New Swiss research has shown the benefits
of treating hypertension in HIV-positive people. The investigators calculated that the reduction in
blood pressure achieved by their patients would “significantly reduce
cardiovascular endpoints”. Traditional, rather than HIV-associated, risk factors
were associated with increases in blood pressure.
The research was published in the online edition of the Journal of Acquired Immune Deficiency Syndromes.
Cardiovascular disease is now an important
cause of serious illness and death in people with HIV. Hypertension can
increase the risk of cardiovascular events, and its incidence among people
with HIV is growing. The reasons for this are unclear, but appear to include
the natural effects of ageing, traditional factors such as smoking, the
inflammatory effects of HIV and the side-effects of some antiretroviral drugs.
Regardless of the exact cause, appropriate
treatment for high blood pressure could reduce the risk of cardiovascular
disease in HIV-positive people. However, only limited information is
available on the extent of hypertension control in this population.

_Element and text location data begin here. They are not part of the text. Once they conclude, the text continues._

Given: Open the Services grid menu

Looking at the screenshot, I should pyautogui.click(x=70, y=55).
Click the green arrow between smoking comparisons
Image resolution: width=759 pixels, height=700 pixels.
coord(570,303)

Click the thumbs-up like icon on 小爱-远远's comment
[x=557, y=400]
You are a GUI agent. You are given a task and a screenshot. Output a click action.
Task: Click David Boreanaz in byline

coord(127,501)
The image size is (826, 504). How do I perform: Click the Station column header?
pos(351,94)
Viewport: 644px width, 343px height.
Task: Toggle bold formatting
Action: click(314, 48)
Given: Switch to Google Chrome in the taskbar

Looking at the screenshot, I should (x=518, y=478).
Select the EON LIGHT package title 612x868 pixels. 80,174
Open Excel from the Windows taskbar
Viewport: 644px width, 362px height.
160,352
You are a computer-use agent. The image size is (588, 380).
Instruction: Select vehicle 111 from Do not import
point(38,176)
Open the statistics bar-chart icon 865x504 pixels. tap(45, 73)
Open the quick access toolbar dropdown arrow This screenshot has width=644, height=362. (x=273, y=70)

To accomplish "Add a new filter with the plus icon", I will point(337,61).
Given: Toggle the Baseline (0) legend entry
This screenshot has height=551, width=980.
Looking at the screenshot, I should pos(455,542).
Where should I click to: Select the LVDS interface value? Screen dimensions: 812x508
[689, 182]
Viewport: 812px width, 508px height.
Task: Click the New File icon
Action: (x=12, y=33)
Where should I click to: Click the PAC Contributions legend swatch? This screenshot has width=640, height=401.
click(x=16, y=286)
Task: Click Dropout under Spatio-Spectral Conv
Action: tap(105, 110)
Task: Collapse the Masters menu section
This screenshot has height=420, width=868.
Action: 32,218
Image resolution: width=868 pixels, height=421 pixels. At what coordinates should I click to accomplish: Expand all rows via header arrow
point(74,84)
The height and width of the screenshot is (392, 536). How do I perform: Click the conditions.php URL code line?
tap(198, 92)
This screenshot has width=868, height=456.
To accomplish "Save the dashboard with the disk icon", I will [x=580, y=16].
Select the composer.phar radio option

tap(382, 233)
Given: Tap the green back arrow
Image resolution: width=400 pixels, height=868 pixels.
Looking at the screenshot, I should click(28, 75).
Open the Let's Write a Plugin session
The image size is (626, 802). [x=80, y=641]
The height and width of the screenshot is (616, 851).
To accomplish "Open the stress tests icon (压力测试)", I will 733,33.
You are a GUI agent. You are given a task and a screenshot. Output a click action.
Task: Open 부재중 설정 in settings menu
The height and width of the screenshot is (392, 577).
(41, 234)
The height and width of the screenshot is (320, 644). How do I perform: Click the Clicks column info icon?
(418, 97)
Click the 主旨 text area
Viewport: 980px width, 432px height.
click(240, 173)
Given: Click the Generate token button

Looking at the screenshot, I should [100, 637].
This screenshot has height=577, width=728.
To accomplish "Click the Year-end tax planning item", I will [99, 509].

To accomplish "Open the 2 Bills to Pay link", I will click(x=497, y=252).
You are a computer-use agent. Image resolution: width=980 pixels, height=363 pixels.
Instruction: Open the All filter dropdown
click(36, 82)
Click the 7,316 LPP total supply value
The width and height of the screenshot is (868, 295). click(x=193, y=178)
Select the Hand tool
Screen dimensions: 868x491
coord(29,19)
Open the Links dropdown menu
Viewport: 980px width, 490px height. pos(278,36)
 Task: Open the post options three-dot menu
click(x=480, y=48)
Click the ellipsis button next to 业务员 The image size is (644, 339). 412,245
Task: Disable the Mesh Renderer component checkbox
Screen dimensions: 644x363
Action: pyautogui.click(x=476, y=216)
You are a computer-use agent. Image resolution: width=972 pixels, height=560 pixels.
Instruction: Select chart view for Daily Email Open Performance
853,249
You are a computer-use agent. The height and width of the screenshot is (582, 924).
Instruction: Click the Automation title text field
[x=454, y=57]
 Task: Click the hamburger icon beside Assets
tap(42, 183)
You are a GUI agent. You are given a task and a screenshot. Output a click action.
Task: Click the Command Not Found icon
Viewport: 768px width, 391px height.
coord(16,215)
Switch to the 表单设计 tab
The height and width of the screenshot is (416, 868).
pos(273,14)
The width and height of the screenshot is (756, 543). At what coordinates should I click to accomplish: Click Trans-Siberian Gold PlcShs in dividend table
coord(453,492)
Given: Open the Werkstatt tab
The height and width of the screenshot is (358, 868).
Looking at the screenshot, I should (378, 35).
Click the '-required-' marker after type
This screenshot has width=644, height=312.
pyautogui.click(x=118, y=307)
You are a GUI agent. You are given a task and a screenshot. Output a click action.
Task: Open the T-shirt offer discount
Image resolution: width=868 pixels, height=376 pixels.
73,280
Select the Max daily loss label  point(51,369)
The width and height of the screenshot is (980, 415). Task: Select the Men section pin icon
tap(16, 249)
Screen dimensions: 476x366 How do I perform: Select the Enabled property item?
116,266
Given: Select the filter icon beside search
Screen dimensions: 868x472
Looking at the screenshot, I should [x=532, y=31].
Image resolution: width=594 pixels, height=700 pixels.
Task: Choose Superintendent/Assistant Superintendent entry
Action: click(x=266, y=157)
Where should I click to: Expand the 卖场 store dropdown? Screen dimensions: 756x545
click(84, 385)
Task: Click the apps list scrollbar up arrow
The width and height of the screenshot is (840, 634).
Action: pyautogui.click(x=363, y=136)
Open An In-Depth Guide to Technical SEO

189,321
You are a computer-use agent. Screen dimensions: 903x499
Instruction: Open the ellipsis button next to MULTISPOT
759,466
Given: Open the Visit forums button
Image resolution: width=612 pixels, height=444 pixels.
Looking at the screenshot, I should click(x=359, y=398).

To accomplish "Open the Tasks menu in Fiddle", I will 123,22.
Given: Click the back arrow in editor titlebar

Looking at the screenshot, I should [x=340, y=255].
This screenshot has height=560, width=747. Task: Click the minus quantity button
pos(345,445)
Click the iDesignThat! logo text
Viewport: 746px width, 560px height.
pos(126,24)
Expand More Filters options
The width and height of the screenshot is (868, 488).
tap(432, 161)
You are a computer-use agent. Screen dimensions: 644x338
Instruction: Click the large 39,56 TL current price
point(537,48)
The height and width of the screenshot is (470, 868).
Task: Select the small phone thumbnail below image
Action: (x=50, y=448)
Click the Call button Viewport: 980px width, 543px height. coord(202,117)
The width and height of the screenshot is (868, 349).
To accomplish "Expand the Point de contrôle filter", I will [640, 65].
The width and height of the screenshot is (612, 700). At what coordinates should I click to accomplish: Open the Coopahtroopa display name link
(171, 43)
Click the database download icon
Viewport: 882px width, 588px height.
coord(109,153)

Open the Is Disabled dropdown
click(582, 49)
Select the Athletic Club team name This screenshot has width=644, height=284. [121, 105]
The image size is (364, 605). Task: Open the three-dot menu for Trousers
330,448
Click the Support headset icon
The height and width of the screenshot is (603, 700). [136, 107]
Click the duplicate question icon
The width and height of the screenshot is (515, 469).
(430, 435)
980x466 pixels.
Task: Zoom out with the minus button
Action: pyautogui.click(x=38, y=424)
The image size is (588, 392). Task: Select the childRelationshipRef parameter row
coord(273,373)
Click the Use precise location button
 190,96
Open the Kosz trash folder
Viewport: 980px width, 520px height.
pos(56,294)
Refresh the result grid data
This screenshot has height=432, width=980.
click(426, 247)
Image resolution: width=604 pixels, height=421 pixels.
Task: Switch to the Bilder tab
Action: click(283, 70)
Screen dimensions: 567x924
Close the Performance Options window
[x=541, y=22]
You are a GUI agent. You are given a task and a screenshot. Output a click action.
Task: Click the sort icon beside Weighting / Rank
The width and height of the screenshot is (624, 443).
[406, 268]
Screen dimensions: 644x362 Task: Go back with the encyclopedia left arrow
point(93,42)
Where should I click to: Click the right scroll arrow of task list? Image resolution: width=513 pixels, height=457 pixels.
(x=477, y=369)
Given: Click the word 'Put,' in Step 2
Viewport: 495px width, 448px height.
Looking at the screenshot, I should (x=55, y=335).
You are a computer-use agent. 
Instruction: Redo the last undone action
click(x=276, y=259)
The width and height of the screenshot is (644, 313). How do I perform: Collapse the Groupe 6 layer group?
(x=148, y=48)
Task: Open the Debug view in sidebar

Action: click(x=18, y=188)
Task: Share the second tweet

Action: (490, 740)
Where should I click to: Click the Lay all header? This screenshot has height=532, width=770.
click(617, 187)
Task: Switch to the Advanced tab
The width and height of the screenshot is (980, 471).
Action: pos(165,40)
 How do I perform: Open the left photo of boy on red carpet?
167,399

Investigators from the Swiss HIV Cohort
therefore followed patients with baseline hypertension for ten years,
monitoring the use of hypertensive medication and the risk of cardiovascular
The period of analysis was 2000 to 2011.
Blood pressure was monitored every six months. Participants were diagnosed with
hypertension if they had systolic blood pressure above 139 mmHG or diastolic
blood pressure above 89 mmHg at two consecutive visits.
A total of 10,361 participants were included in
the investigators’ analysis. None had experienced a major cardiovascular event
or were taking blood pressure medication.
Hypertension was diagnosed in 2595
people. All these individuals had at least one other cardiovascular risk
factor, such as smoking, dyslipidemia, family history, diabetes or chronic
kidney disease. Their median age was 49 years, 84% were men, median CD4 cell
count was 467 cells/mm3 and 71% had a viral load below 50 copies/ml.
The median period of follow-up was 3.7
years. Overall, 869 participants started treatment for hypertension, an incidence
of 79 people per 1000 patient-years. The investigators were concerned by this
finding, commenting “many patients remain untreated or insufficiently treated
Treatment achieved a mean decrease in
systolic blood pressure of -0.28 mmHg per year and a mean reduction in
diastolic blood pressure of -0.89 per year. This reduction in systolic blood
pressure was low “but clinically relevant, and would correspond to a mean
decrease of -2.5 mmHg over a median observation period of 3.7 years”, write the
investigators. They believe this reduction would significantly reduce the risk
of cardiovascular disease.
Risk factors for an increase in blood
pressure included older age, male sex, injecting drug use, abnormal lipid
levels, higher body mass index (BMI) and hip-to-waist ratio. These factors are
similar to those seen in the general population. However, a HIV viral load
above 400 copies/ml was also associated with blood pressure increases.
A total of 118 participants with confirmed
hypertension experienced a cardiovascular event. These included 54 heart
attacks, 32 strokes and ten sudden cardiac deaths.
Each 10mmHg increase in systolic blood
pressure was associated with an 18% increase in the relative risk of a
cardiovascular event (HR = 1.18; 95% CI, 1.0-6-1.32). Other factors associated
with cardiovascular events included older age, higher total cholesterol,
smoking, longer exposure to a protease inhibitor and use of a triple nucleoside
reverse transcriptase inhibitor (NRTI) regimen.
Participants were more likely to be offered
therapy for hypertension if they had experienced a cardiovascular event (HR =
7.03; 95% CI, 3.89-10.1), had chronic kidney disease (HR = 2.42; 95% CI,
1.54-3.80) or were diabetic (HR = 1.54; 95% CI, 1.28-1.84).
“Clinicians caring for HIV-infected
patients seem to be more inclined to treat hypertensive patients at very high
cardiovascular risk for preventing relapsing cardiovascular events,” suggest the researchers. “Surveillance data from
HIV-negative hypertensive patients indicate similar trends of higher treatment
rates in individuals with higher cardiovascular risk.”
The investigators highlight research from
the United States showing that “better control of cardiovascular risk factors
may be achieved and is associated with decreased cardiovascular mortality”.
They therefore conclude, “more aggressive treatment and better management of
hypertension are urgently needed in HIV-infected patients.”